Is Energy Management Synonymous with Time Management?
Of five low- or no-cost measures that energy managers can use to reduce energy at industrial and manufacturing companies, four of the measures involve time and load management, according to an article in Sustainable Plant.
The following measures can be employed if the energy manager has access to real-time monitoring and analysis of energy usage:
Identify Peak Energy Demand: Most businesses have fairly predictable demand curves and regular demand peaks. But the energy manager should look for irregular peaks caused by intermittent use of high-voltage mechanical systems, improperly programmed building management systems, or other mechanical system failures, says Sustainable Plant. The manager should schedule incidental peaks so they do not coincide with regular peak demand.
Weekend Energy Use: Determine optimal scheduling of production shut downs during weekends or off-shift periods.

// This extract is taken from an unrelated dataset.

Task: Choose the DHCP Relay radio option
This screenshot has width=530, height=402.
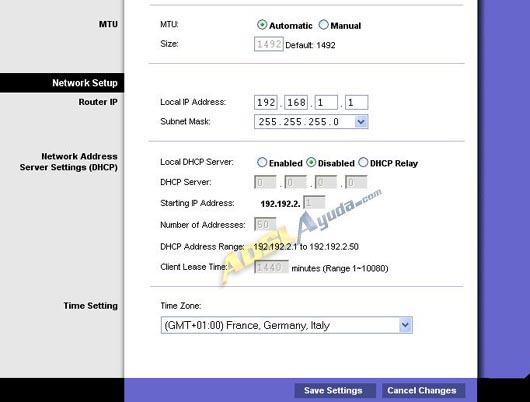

Weeknight Set-Backs: With granular energy trend information, energy managers can see shallow drops in energy demand, which might indicate few pieces of equipment shutting down during off periods. The manager can then proactively schedule more automatic shut-downs.
Start-Up Spikes: Rather than turning on multiple mechanical systems simultaneously, the energy manager should gradually ramp up mechanical equipment in a staged manner.
Compressed Air Systems: Up to 20 percent of total electrical use in certain industries can come from air compression systems, says Sustainable Plant. Performing an air leak survey and addressing the leaks, can have a rapid payback.